━━━ Source material

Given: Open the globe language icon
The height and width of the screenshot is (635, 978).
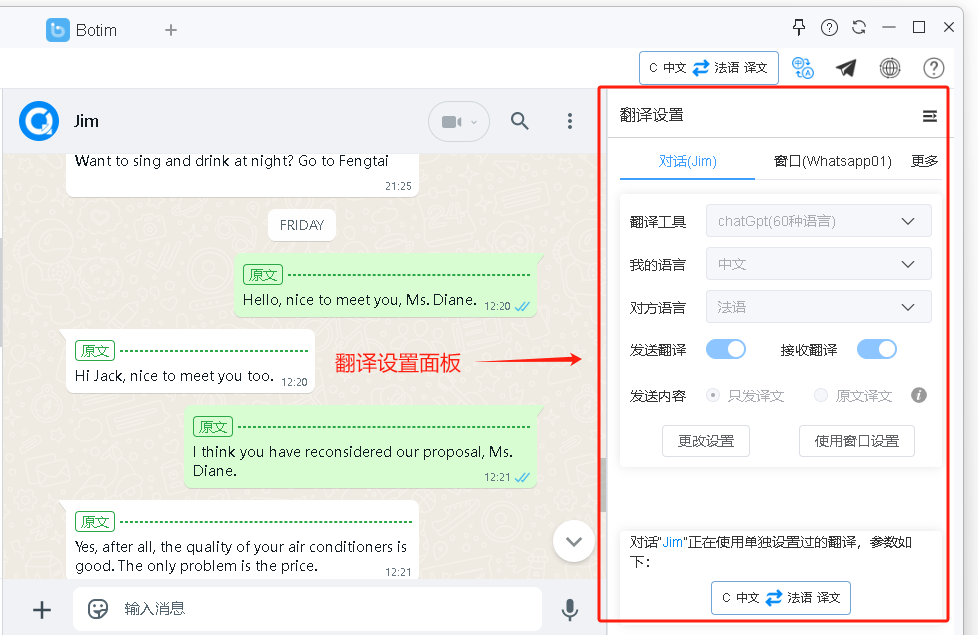Looking at the screenshot, I should (x=890, y=68).
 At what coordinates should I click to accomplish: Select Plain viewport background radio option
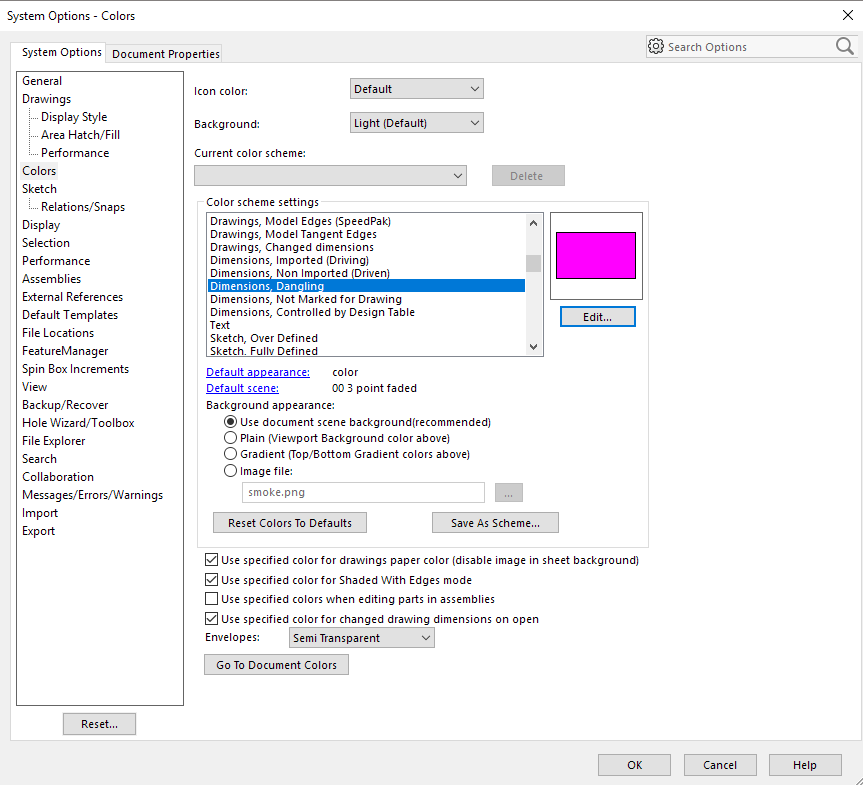pyautogui.click(x=231, y=438)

━━━━━━

**Task prompt**
Each entry is to be given again exactly as it stands, with its pictures removed.

**Answer section**
Given: Open the globe language icon
The height and width of the screenshot is (635, 978).
Looking at the screenshot, I should (x=890, y=68).
 At what coordinates should I click to accomplish: Select Plain viewport background radio option
pyautogui.click(x=231, y=438)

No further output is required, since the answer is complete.